▸ **Extrait du texte**
◇ ◇ ◇ ◇ ◇ ◇ ◇

Les Chroniques terriennes de Michel Dray : « Tonton pourquoi tu ne tousses plus ? »

 Michel Dray.

Montaigne aimait à dire qu’il n’enseignait pas, mais racontait. Avec sa « chronique terrienne » Michel Dray en sa qualité d’historien raconte « son » XXème siècle avec humour et parfois avec dérision.

Aujourd’hui : « Tonton pourquoi tu ne tousses plus ? »

En 1962, Fernand Raynaud fait rire toute la France avec « Tonton pourquoi tu tousses ? », racontant comment un trafiquant de drogue découvre que sa poudre… n’est que du sucre. Moins risible, débarquent des centaines de milliers de « pieds-noirs » dont l’accent impayable, comme en équilibre entre Marius et Olive, frise l’exotisme pour les oreilles métropolitaines. Et puis c’est l’apogée du Grand-Charles, qui, à chaque visite officielle de par le monde se fend d’une petite phrase dans la langue du pays visité. C’est fortiche question com’. Il faut dire que l’économie française a la pêche. On est à mi-chemin des Trente Glorieuses, fortes d’une croissance économique qui, aujourd’hui, ferait rêver même les plus avertis.

1981 : changement de décor. Fernand Raynaud a trouvé la mort sur la route huit ans plus tôt. C’est un autre humoriste, Coluche qui tient le haut du pavé. Mais que serait cette première année des eighties sans évoquer l’avènement de Mitterrand, lui, qui, après avoir furieusement combattu la Constitution de la Vème République, s’est gentiment aperçu que, tout compte fait, elle était plutôt bonne fille et pas bégueule. Baptisé « tonton » parles satiristes et « Florentin » par la classe politique, Mitterrand a été à la fois pour les journalistes le fameux tonton, guignolisé sur Canal + à partir de 1988, et pour le monde politique un politicien particulièrement madré. Comme dit ma concierge Mam’ Truc « avec tonton y’en a pour tous les goûts »

◇ ◇ ◇ ◇ ◇ ◇ ◇

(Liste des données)
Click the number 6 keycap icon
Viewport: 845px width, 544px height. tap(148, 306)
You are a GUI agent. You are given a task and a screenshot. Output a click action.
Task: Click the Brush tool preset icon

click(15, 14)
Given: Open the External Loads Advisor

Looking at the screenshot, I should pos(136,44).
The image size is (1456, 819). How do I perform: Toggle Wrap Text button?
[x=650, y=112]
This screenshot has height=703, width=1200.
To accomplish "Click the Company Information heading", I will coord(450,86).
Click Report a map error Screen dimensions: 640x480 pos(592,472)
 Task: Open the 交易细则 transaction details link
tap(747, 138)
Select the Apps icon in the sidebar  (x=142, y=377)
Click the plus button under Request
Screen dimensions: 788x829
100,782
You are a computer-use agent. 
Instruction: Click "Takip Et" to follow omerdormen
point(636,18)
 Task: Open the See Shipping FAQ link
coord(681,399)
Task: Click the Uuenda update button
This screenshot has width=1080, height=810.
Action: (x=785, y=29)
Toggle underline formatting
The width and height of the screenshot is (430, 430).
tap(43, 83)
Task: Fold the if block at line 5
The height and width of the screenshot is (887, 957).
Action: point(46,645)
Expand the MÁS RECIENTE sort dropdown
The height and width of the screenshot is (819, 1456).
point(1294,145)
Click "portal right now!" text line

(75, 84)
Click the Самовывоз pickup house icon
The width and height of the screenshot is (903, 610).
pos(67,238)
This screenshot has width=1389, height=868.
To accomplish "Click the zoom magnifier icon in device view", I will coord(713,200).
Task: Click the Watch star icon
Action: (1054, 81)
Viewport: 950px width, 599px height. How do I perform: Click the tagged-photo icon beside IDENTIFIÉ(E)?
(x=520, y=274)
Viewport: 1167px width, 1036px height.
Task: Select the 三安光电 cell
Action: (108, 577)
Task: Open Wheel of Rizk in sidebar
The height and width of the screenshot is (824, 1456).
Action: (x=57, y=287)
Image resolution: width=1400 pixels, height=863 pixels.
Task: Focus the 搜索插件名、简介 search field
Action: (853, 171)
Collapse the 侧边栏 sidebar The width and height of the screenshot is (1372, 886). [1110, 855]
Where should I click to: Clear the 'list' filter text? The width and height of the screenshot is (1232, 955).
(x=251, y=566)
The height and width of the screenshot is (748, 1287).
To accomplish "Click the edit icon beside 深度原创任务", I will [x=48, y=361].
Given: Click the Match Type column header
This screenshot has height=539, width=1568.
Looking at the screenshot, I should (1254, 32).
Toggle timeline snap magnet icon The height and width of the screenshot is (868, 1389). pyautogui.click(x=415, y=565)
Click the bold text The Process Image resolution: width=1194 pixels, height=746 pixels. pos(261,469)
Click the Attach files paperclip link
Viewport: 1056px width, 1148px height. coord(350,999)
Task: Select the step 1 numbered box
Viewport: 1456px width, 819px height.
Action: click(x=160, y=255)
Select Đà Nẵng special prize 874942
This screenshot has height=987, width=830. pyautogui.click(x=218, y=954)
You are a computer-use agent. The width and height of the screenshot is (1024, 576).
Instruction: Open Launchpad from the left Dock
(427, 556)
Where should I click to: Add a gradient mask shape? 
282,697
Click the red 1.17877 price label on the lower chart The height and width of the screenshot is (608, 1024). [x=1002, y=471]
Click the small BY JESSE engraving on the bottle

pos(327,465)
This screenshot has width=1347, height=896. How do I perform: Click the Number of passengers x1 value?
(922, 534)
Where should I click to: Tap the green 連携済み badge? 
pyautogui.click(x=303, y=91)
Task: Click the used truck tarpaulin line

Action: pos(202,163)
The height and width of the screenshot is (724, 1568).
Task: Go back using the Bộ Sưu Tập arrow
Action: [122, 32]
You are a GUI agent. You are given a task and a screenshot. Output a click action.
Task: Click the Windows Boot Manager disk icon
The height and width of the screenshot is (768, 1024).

◇ ◇ ◇ ◇ ◇ ◇ ◇

▸ **Tâches à réaliser**
1. En quelle année Fernand Raynaud fait-il rire toute la France avec « Tonton pourquoi tu tousses ? », selon la chronique de Michel Dray ?
2. Donnez la suite de la chronique de Michel Dray à partir de sa dernière phrase.
Les lignes proviennent d'une autre source que la chronique.

▸ **Résultats attendus**
1. En 1962.

2.
Il n’empêche. Entre de Gaulle et Mitterrand, l’Histoire n’hésite pas : les deux hommes sont bel et bien les deux derniers monarques de la France. Lettrés autant qu’incroyables stratèges, ils sont désormais deux mythes réconciliés par-delà la mort. Le premier a inventé le gaullisme ; le second s’est forgé une attitude « très gaullienne » — même s’il détestait qu’on le lui rappelât. Sans la guerre, y aurait-eu un De Gaulle ? Mais sans De Gaulle, y aurait-il eu un Mitterrand ? Étrange duo en vérité ! Mais l’histoire a ses raisons que la raison ne connaît pas. Ainsi, le Grand-Charles récupéré par une extrême-droite jadis sa farouche ennemie ; ainsi, Tonton bien décidé à rester présent par l’esprit. Ne l’a-t-il pas dit lors de ses derniers vœux, ultime adieu aux vivants ? Bref, ces deux trépassés ont sacrément la vie dure !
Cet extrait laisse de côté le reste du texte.